=== Begin Enclosure ===
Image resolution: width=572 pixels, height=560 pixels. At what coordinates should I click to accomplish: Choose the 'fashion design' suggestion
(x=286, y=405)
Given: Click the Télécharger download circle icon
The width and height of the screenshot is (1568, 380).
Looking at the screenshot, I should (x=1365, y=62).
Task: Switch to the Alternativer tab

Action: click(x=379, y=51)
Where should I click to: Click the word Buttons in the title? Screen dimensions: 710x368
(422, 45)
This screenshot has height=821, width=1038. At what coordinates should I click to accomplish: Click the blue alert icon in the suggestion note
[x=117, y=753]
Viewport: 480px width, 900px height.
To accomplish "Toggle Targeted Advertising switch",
=== End Enclosure ===
=== Begin Enclosure ===
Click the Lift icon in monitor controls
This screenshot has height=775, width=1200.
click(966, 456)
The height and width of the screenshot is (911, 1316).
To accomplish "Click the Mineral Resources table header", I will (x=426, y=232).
=== End Enclosure ===
=== Begin Enclosure ===
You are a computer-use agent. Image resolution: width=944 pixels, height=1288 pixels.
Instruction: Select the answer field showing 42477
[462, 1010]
=== End Enclosure ===
• **REQUIRED WORK**: Where the listing above has a line with "Image resolution: width=572", start there, and output every line exactly through the line with "Given: Click the", which is also included.

• **SOLUTION TO THIS PROBLEM**:
Image resolution: width=572 pixels, height=560 pixels. At what coordinates should I click to accomplish: Choose the 'fashion design' suggestion
(x=286, y=405)
Given: Click the Télécharger download circle icon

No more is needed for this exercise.